The merger between Hapag-Lloyd and United Arab Shipping Company (UASC) has been completed. With 230 vessels and a shared fleet capacity of approximately 1.6m TEU, Hapag-Lloyd is now the fifth-largest shipping liner in the world. It will remain a publicly traded company, registered in Germany with its headquarters in Hamburg, though as a result of the acquisition, Hapag-Lloyd will establish a new regional headquarters for the Region Middle East.
At the centre of the integration is the combination of 118 Hapag-Lloyd services with the 45 services making up UASC’s network. This process will start in roughly eight weeks and will take until the end of the third quarter, once the new employees from UASC have been trained to use the Hapag-Lloyd systems. After that UASC’s present transport volume will be handled on Hapag-Lloyd’s IT platform. The combined entity will thereby carry an estimated annual transport volume in excess of 10m TEU.
UASC’s 58 vessels will be integrated into the fleet of Hapag-Lloyd.
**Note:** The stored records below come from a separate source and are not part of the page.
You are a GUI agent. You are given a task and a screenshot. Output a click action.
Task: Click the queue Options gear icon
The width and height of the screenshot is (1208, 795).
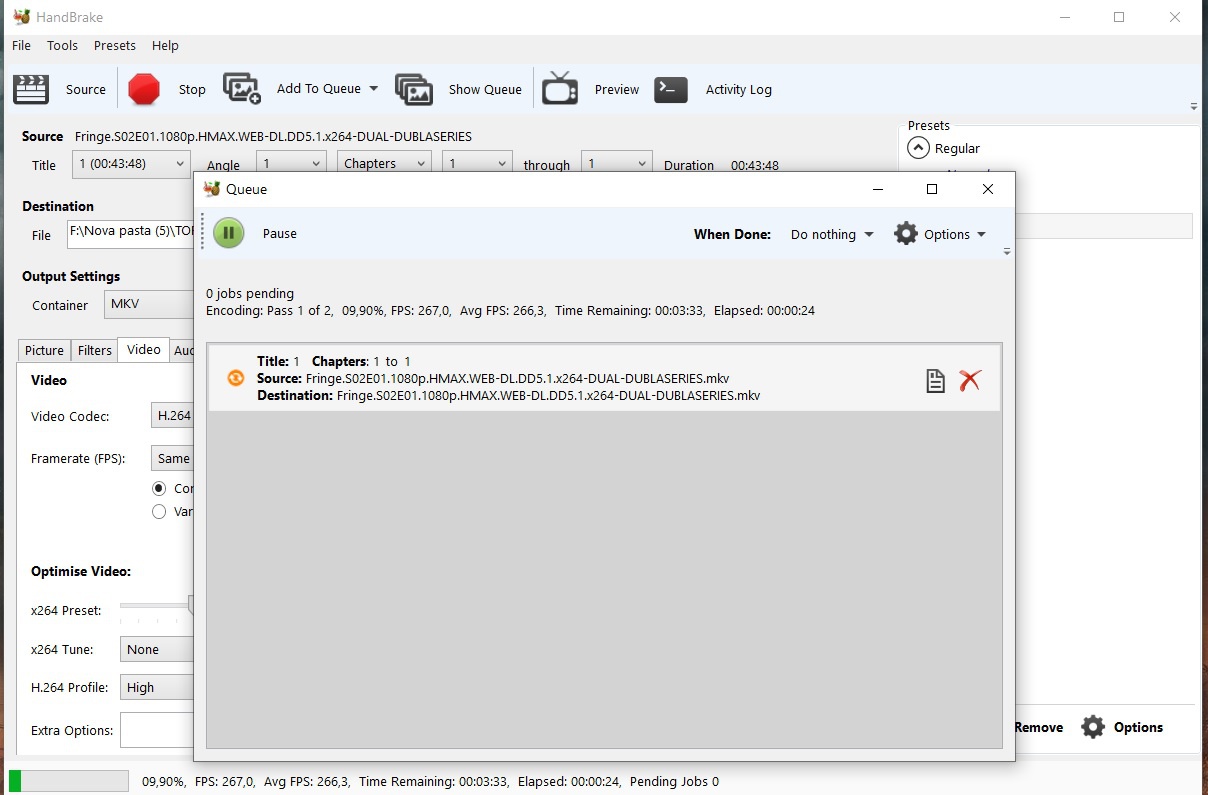906,234
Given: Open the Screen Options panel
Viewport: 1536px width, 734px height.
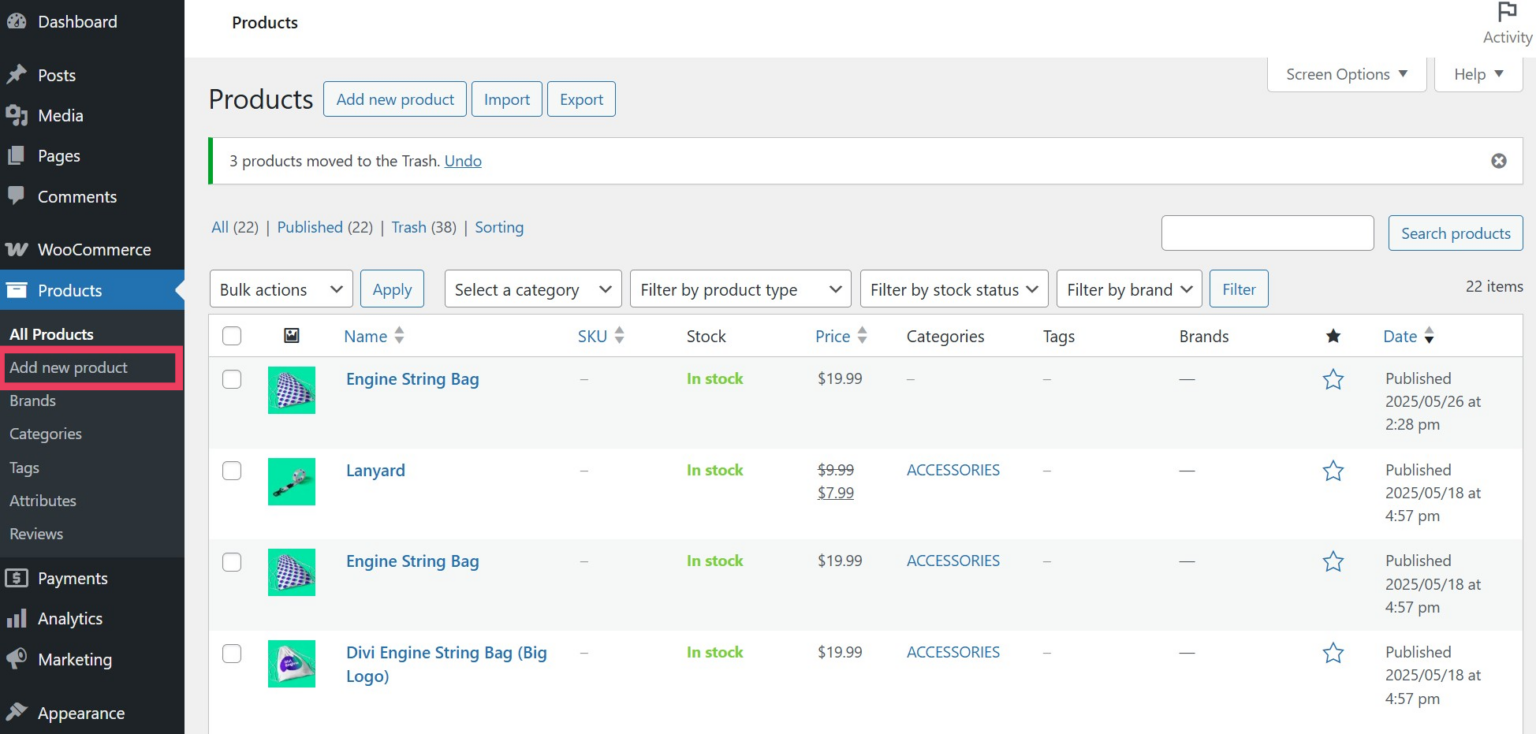Looking at the screenshot, I should pos(1345,73).
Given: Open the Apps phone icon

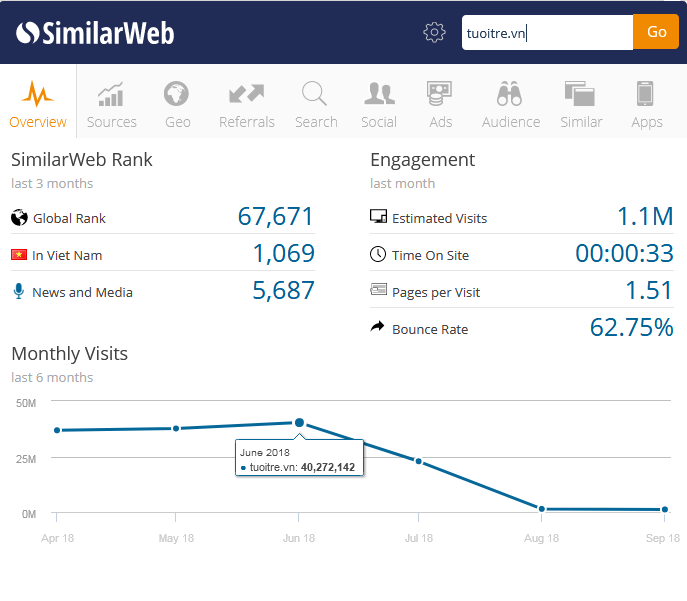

The combined fleet will then include a total of 230 vessels and be one of the youngest in the industry, with an average ship age of 7.2 years. The average size of the vessels in Hapag-Lloyd’s new fleet will be some 6,840 TEU/vessel, approximately 30% larger than the average of the top 15 in the industry (5,280 TEU/vessel).
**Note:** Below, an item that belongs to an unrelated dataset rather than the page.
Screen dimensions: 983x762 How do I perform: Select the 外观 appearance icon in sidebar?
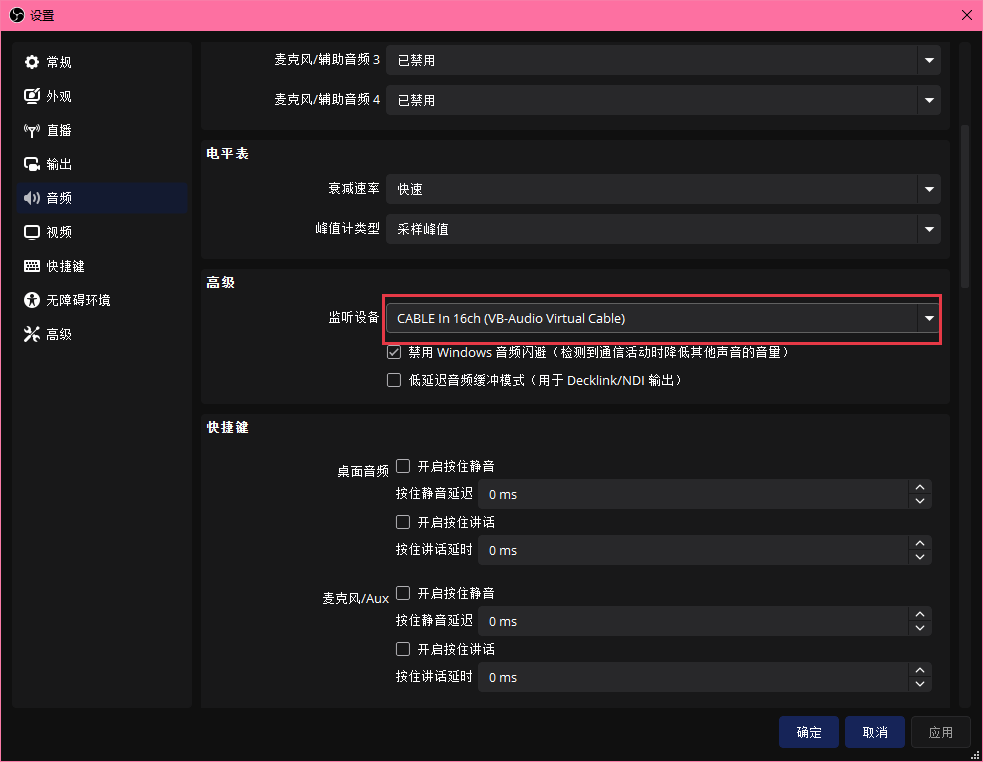[32, 96]
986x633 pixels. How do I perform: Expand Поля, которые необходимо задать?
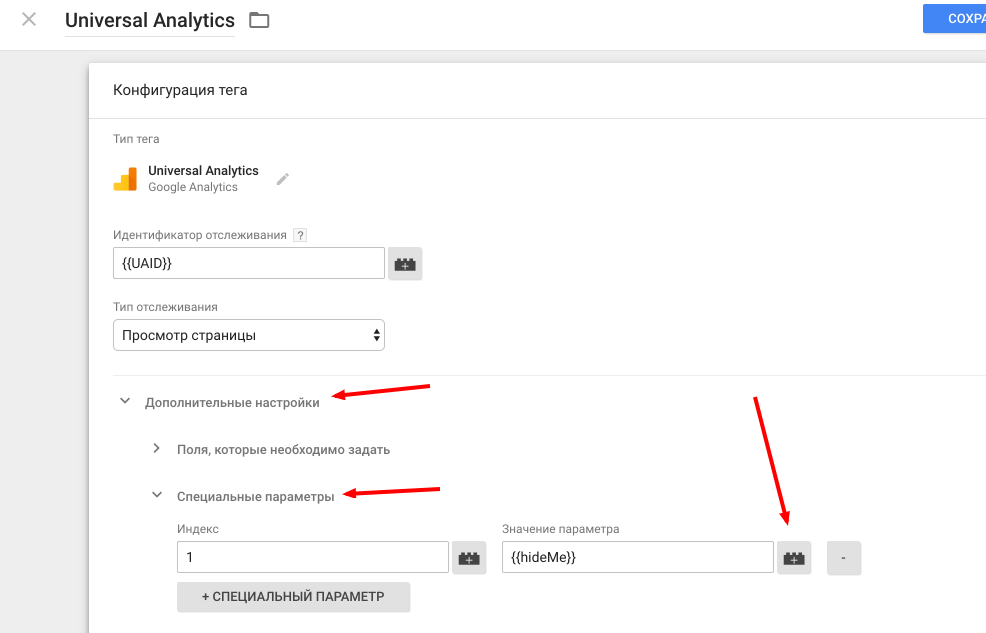(157, 449)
Hapag-Lloyd plans to achieve annual synergies of US$435m as a result of the merger. A significant portion of these savings should be realised during 2018, while the full amount is expected to first be reached in 2019. In addition to the synergies, the company anticipates that it will not be necessary to make sizeable investments in new builds over the next few years.
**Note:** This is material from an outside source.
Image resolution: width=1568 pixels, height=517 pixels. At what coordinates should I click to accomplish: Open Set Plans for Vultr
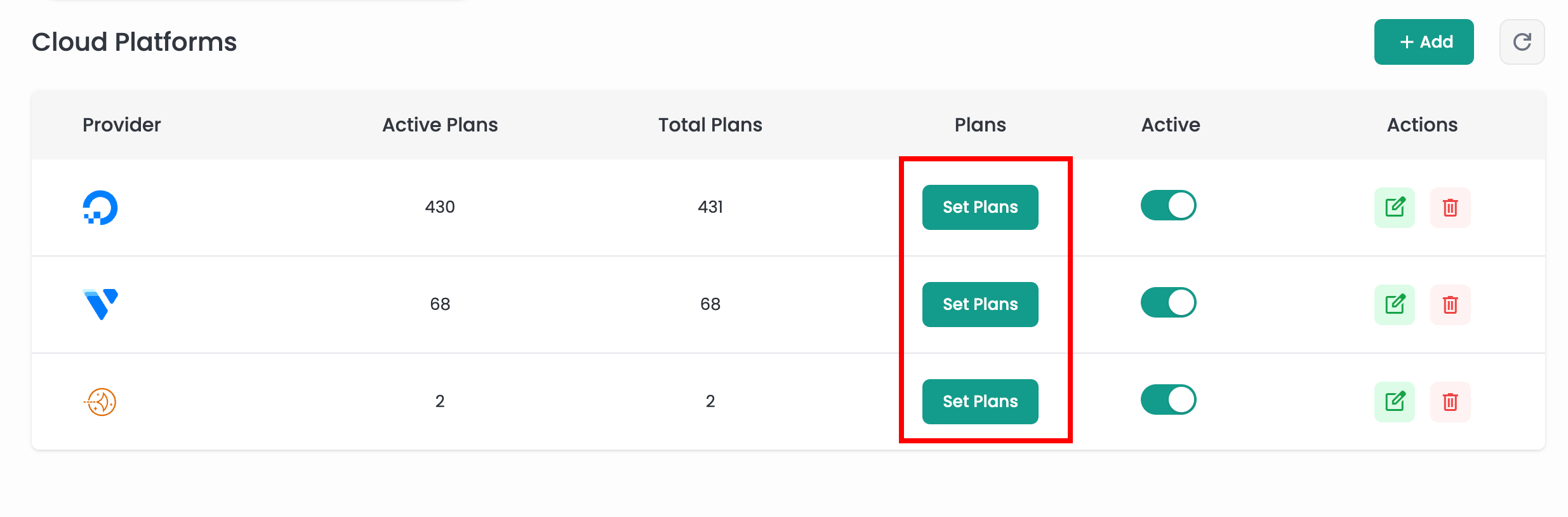pyautogui.click(x=980, y=305)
The two majority shareholders of UASC, Qatar Investment Authority, through its subsidiary Qatar Holding LLC, and the Public Investment Fund of the Kingdom of Saudi Arabia (PIF), will become new key shareholders of Hapag-Lloyd. The other UASC shareholders are the Kuwait Investment Authority on behalf of the state of Kuwait, the Iraqi Fund for External Development (IFED), the United Arab Emirates and Bahrain, which will be reflected with a combined 3.6% of the shares of Hapag-Lloyd as free float shares. The ownership structure of Hapag-Lloyd AG before the forthcoming cash capital increase, planned after the merger, is as follows (figures rounded): CSAV (22.6%), HGV (14.8%), Kühne Maritime (14.6%), Qatar Holding (14.4%), PIF (10.1%) and TUI (8.9%). The free float will amount to roughly 14.6%.
Within six months after the closing, a cash capital increase by way of a rights issue is planned for Hapag-Lloyd AG in order to strengthen the company. This will be secured via a backstop commitment in the amount of $400m that some of the controlling shareholders have agreed to. At the Annual General Meeting of Hapag-Lloyd, to be held on May 29 in Hamburg, shareholders will be asked to approve a corresponding appropriate authorised capital.